*TESTO DEL DOCUMENTO*.
####################
DISCERNERE

Uno sguardo profetico sugli eventi

La prima causa di morte in Europa La moratoria sull’aborto era un programma. La Spagna si muove, e noi? G. Ferrara

Un centro studi spagnolo, l’Istituto
di politica familiare, ha accertato
che sul piano statistico l’aborto sta diventando
la prima causa di morte in
Europa. Due milioni e ottocentosessantatremila
e seicentoquarantanove
(2.863.649) aborti è la cifra totale dell’eccidio
in Europa, dentro e fuori i
confini dell’Unione: così reca la denuncia
statistica portata a Bruxelles.
Roberto Cascioli su Avvenire calcola
che si spegne la vita di un bambino in
gestazione ogni undici secondi, ogni
giorno si infierisce su 7.500 donne, su
7.500 bambini non nati il cui diritto alla
vita è umiliato e offeso. Questi dati,
che saranno al centro di una mobilitazione
ormai ricorrente, febbrile, fiera,
della società spagnola, dove domenica
7 marzo in settanta città si svolge
la marcia internazionale per la vita, si
combinano con il tasso zero europeo
di aumento demografico, un fenomeno
che l’estirpazione dell’abitudine all’aborto
correggerebbe in modo decisivo.
La Spagna di Zapatero, insieme
alla Gran Bretagna dove il ricorso all’aborto
delle adolescenti è devastante,
ha la funzione guida nell’incremento
della morte in pancia (più 115
per cento in dieci anni).
####################
*DATI ESTRATTI*.

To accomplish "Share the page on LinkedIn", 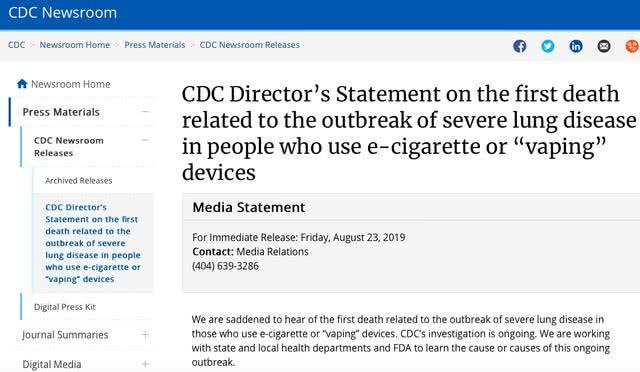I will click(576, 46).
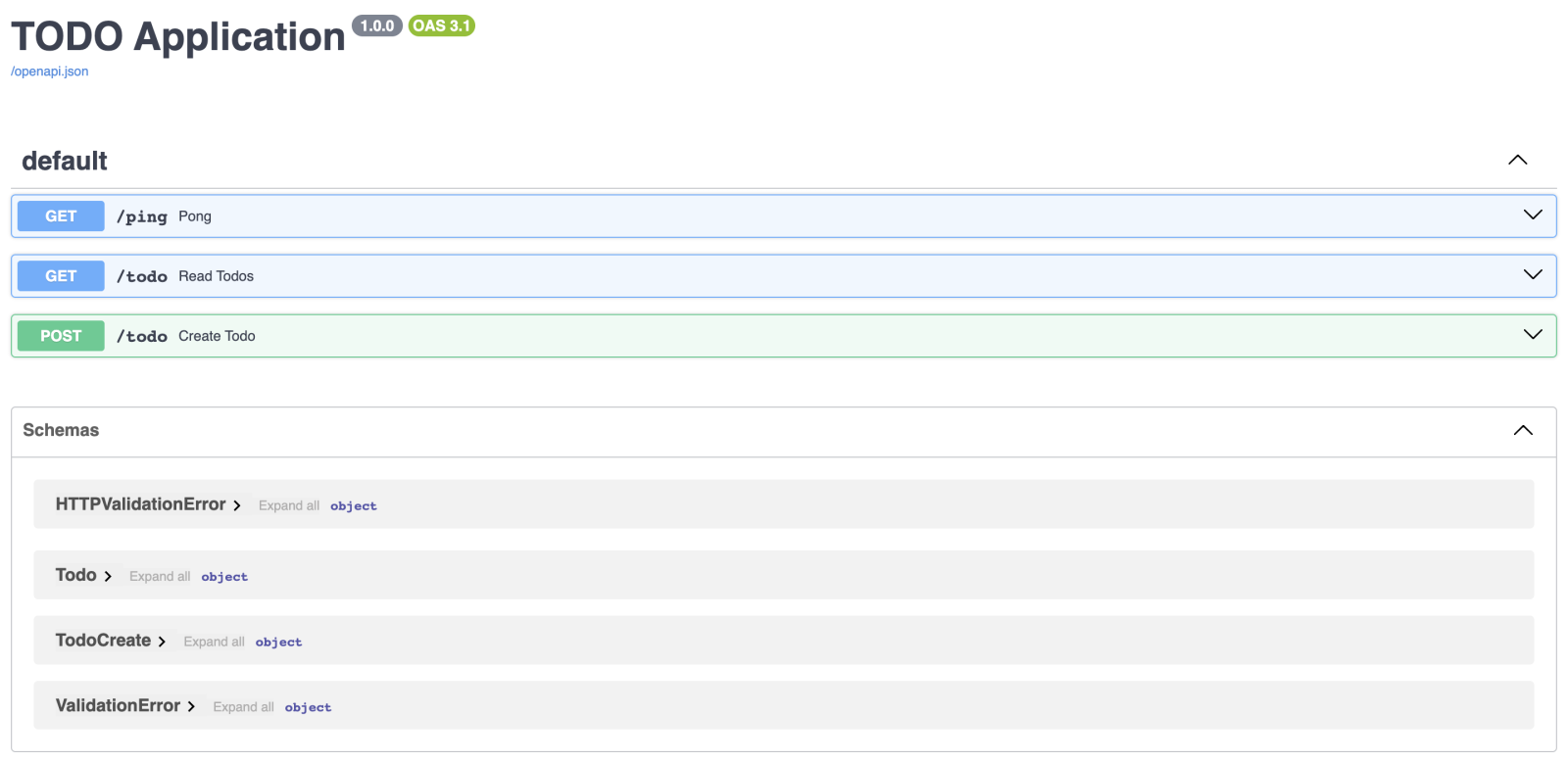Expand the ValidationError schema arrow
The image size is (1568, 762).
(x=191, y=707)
####################
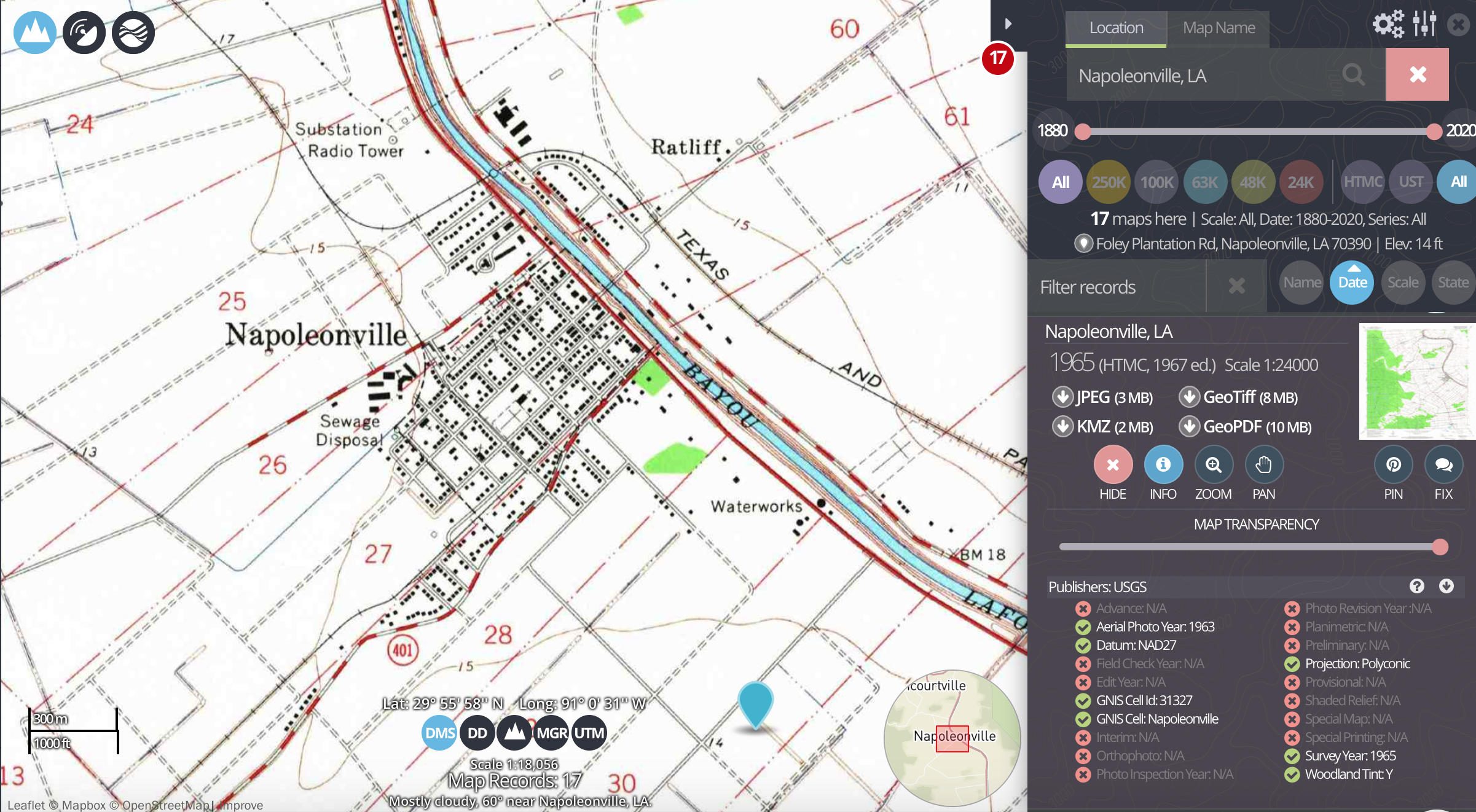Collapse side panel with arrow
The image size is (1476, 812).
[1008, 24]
####################
*CONSEGNA*.
Rispondi in breve a queste domande sul testo dedicato all'aborto in Europa:
1. Quale centro studi spagnolo ha accertato il dato statistico riportato?
2. Secondo il calcolo di Roberto Cascioli su Avvenire, ogni quanti secondi si spegne la vita di un bambino in gestazione?
3. In quante città si svolge la marcia internazionale per la vita di domenica 7 marzo?
Il materiale non ha alcun ruolo in questo esercizio.

*RISULTATO DELL'ESERCIZIO*.
1. L'Istituto di politica familiare.
2. Ogni undici secondi.
3. In settanta città.